Outcomes with this technique appear to be on par with traditional scleral buckling. In one study of 79 eyes that underwent chandelier scleral buckling, 92.4% had successful single-surgery reattachment.6 While some may worry about the more “invasive” nature of placing a cannula, reported complications have been uncommon. In the series mentioned before, the authors experienced only 2 cases with complications thought to be related to the cannula or chandelier placement. One case had a new retinal break near the cannula that was treated. The other case had lens touch during cryopexy, though this did not progress to cataract formation postoperatively. While one case of endophthalmitis has been reported with this technique,7 cases of endophthalmitis with traditional scleral buckling are known to occur rarely as well.8

While traditional scleral buckling is certainly a well-proven and successful technique, it is clearly on the decline. The less it is used, particularly in training programs, the less likely future generations will feel comfortable with the technique. If it does not evolve to take advantage of some of the innovations we have seen with vitrectomy, the scleral buckle may not survive. RP


  1. Heimann H, Bartz-Schmidt KU, Bornfeld N, Weiss C, Hilgers RD, Foerster MH. Scleral Buckling versus Primary Vitrectomy in Rhegmatogenous Retinal Detachment Study Group. Scleral buckling versus primary vitrectomy in rhegmatogenous retinal detachment: a prospective randomized multicenter clinical study. Ophthalmology. 2007;114(12):2142-2154.
  2. Nam KY, Kim WJ, Jo YJ, Kim JY. Scleral buckling technique using a 25-gauge chandelier endoilluminator. Retina. 2013;33(4):880-882.
  3. Nagpal M, Bhardwaj S, Mehrotra N. Scleral buckling for rhegmatogenous retinal detachment using vitrectomy-based visualization systems and chandelier illumination. Asia Pac J Ophthalmol. 2013;2(3):165-168.

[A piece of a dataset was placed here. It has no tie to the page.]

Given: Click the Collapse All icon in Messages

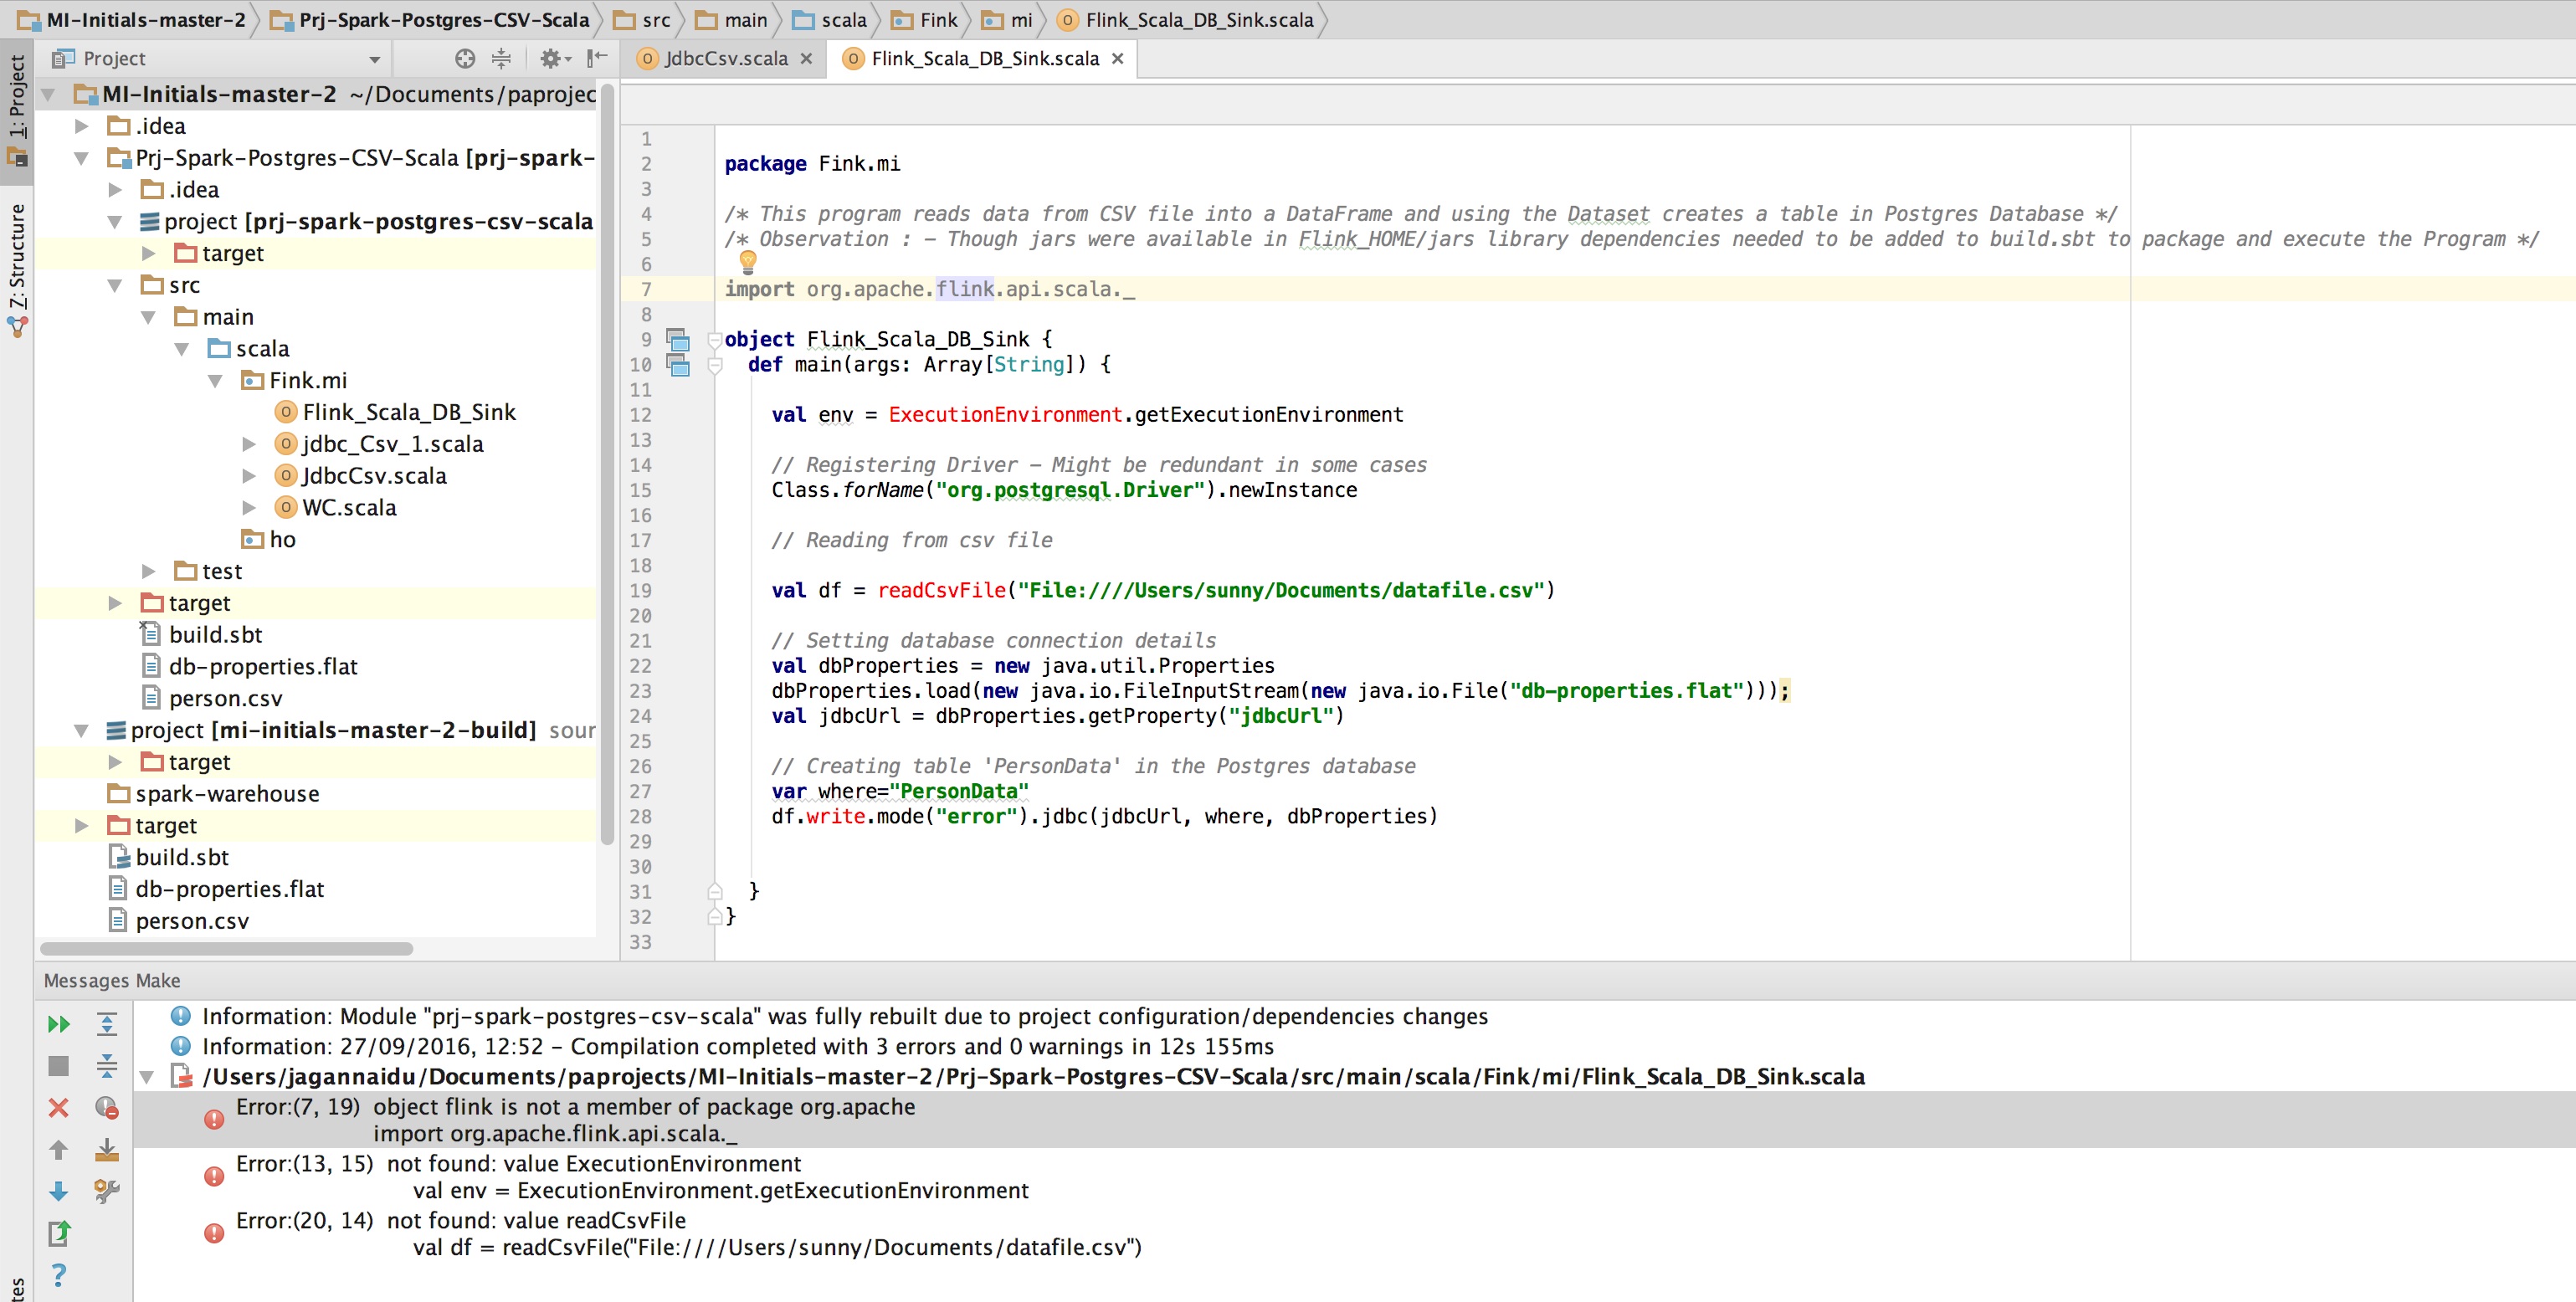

  4. Narayanan R, Tyagi M, Hussein A, Chhablani J, Apte RS. Scleral buckling with wide-angled endoillumination as a surgical educational tool. Retina. 2016;36(4):830-833.
  5. Haug SJ, Jumper JM, Johnson RN, McDonald HR, Fu AD. Chandelier-assisted external subretinal fluid drainage in primary scleral buckling for treatment of rhegmatogenous retinal detachment. Retina. 2016;36(1):203-205.
  6. Imai H, Tagami M, Azumi A. Scleral buckling for primary rhegmatogenous retinal detachment using noncontact wide-angle viewing system with a cannula-based 25 G chandelier endoilluminator. Clin Ophthalmol. 2015;9:2103-2107.
  7. Sakono T, Otsuka H, Shiihara H, Yoshihara N, Sakamoto T. Acute bacterial endophthalmitis after scleral buckling surgery with chandelier endoillumination. Am J Ophthalmol Case Rep. 2017;8:7-10.
  8. Ho PC, McMeel JW. Bacterial endophthalmitis after retinal surgery. Retina. 1983;3(2):99-102.